◆ **Tasks to complete**
- A) In the text about the shipping container home, reproduce the passage from "All over the" up to and including "time of need.", swapping "natural disasters" for "severe storms".
- B) Pick up the text about the shipping container home where it stops and write what comes next.

◆ **Page text**
For the base structure:

1. Standard 20-foot shipping container
2. 90 feet of steel beam
3. 32 heavy-duty hinges
4. 100 square feet of thermally insulating glass paneling
5. Rust and corrosion-resistant sealant

For the standard home interior:

1. Furniture such as kitchen cabinetry, bunk beds, desk, couch, drawers, and coffee table
2. 4, 8x5-foot solar panels
3. 4-kilowatt capacity solar storage battery
4. Appliances such as a fridge, oven, sink, and water dispenser
5. Interior decoration, such as rugs, paintings, accents, plants, and books

All over the world, natural disasters, political violence, and changing climates displace hundreds of thousands of people each year. When victims have to leave their homes under harsh conditions, it can be challenging to create suitable living arrangements in such a short timeframe, and often, displaced people are forced to live in tents, packed into small facilities, or left to fend for themselves. I wanted to create a portable and affordable housing solution that could be quickly deployed and provide a home for people in their time of need.

I had seen shipping container homes in the past, but thought that they were often too small for more than one person and lacked the comforts necessary for a long-term stay. But besides the size constraint, shipping containers are amazing building blocks for sustainable and affordable construction. They are designed to be super strong, with the corrugated steel and beam frame providing a ton of strength to protect their cargo during transportation. They are also comparatively lightweight and cost-effective compared to traditional construction methods. On top of that, shipping containers are readily available, as thousands are decommissioned each year, and made readily for sale on second-hand markets. Using shipping containers as the foundation of a home is also good for the environment, as it prevents thousands of containers from being disposed of, and instead gives they a second use.

After a little bit of research, I knew I wanted to use a shipping container as the base of my design. But there are some challenges associated with creating a living space out of only 160 square feet. During the design process, I found a way to use folding architecture to triple the square footage of the home and overcome the other challenges that come with small-footprint housing.

Throughout the design process for the home, I kept a few principles in mind to ensure that it would stay comfortable while remaining easily transportable and cost-efficient:

1. The final home must fold down to the footprint of the original storage container.

Shipping containers are well known for their durability and ease of transportation. They can be stacked high on cargo ships crossing the ocean, lined on railcars towed by train across the country, or even moved around locally on trailers towed by pickup trucks. I wanted the final footprint of the home to match, so that it could be easily deployed by any of the conventional methods. To do that, I challenged myself to design the home to fold up to within it's orignal volume, while being able to expand out and create more living space.

(Items from a dataset)
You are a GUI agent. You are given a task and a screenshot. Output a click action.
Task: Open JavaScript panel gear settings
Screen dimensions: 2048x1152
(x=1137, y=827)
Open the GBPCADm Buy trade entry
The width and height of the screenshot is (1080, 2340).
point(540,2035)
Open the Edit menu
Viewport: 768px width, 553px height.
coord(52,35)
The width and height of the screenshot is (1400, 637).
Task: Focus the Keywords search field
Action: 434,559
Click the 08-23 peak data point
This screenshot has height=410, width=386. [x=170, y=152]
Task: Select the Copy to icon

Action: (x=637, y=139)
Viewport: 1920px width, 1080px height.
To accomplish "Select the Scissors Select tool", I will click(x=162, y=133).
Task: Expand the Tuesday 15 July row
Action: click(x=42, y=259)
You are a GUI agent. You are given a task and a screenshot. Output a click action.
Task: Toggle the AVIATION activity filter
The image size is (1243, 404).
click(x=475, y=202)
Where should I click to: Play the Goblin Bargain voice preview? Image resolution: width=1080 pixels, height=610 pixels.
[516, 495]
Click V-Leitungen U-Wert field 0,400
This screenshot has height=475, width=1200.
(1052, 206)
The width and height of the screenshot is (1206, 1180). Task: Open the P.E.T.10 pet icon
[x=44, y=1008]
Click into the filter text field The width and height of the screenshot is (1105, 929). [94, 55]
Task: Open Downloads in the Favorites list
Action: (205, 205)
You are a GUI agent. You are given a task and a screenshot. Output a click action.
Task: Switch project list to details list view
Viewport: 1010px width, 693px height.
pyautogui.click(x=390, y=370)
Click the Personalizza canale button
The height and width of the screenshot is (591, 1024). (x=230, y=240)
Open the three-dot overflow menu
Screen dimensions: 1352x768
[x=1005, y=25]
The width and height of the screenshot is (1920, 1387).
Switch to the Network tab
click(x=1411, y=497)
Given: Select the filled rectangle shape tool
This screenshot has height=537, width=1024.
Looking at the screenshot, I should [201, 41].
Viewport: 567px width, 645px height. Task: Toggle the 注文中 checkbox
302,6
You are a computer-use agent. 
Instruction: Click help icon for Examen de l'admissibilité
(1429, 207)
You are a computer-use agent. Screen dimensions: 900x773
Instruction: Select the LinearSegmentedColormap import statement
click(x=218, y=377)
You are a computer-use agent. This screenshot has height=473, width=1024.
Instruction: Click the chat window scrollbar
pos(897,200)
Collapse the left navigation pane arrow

◆ **Answers to the tasks**
- A)
All over the world, severe storms, political violence, and changing climates displace hundreds of thousands of people each year. When victims have to leave their homes under harsh conditions, it can be challenging to create suitable living arrangements in such a short timeframe, and often, displaced people are forced to live in tents, packed into small facilities, or left to fend for themselves. I wanted to create a portable and affordable housing solution that could be quickly deployed and provide a home for people in their time of need.

- B)
2. The home must be self-sufficient, and provide all the basic living nescescities

Most shelters and quickly-deployable strucutres do not have all of the things nescescary for residents to live for the longer term. I wanted my design to feel like a small apartment, not a camping tent. From the start, I planned the space to maximize the wall perimeter, so that there would be room for furniture and other appliances once deployed. This way, residents would feel comfortable and at-home, even during difficult circumstances, such as relocation from a natural disaster for instance.

3. The home must not feel cramped or claustrophobic

One of the most important things to keep in mind when designing a small living space is the feeling of openess and airflow throughout the home. I really wanted to make sure that residents wouldn't get claustrophobic and uncomfortable in the home, and kept that in mind during the design process. One of the ways I tried to make the space feel larger was to include no interior walls. Instead of being sectioned into rooms, all of the furniture and appliuances are spread out along the walls, leaving the entire center of the floor clear to walk across. The introduction of natural light into the home was also a big factor in making the space less claustrophobic.

For this project, I designed the structure in Autodesk Fusion, which I was able to access with a student license. Fusion is a simple-to-use CAD software, and I chose it because it's easy to visualize assemblies and the linkages between components. Fusion also has the ability to export posed versions of the model as an OBJ file, which came in handy later in the project.

To model the walls and joints, I mainly used the sketch, extrude, and refine process. I used all of the original corrugated walls, but added a second set of doors to the other side of the container, so the home could be entered from either side. Because I am going to be adding weight with additional walls and cargo, I decided to creatre a new, stronger frame for the structure using steel beams. The frame spanns across all of the top edges of the structure, and connects secureley to the base of the shipping container, which is the strongest part. This way, the heavy steel panels can be secured via hinges to the fame, providing stability and a foundation to work off of.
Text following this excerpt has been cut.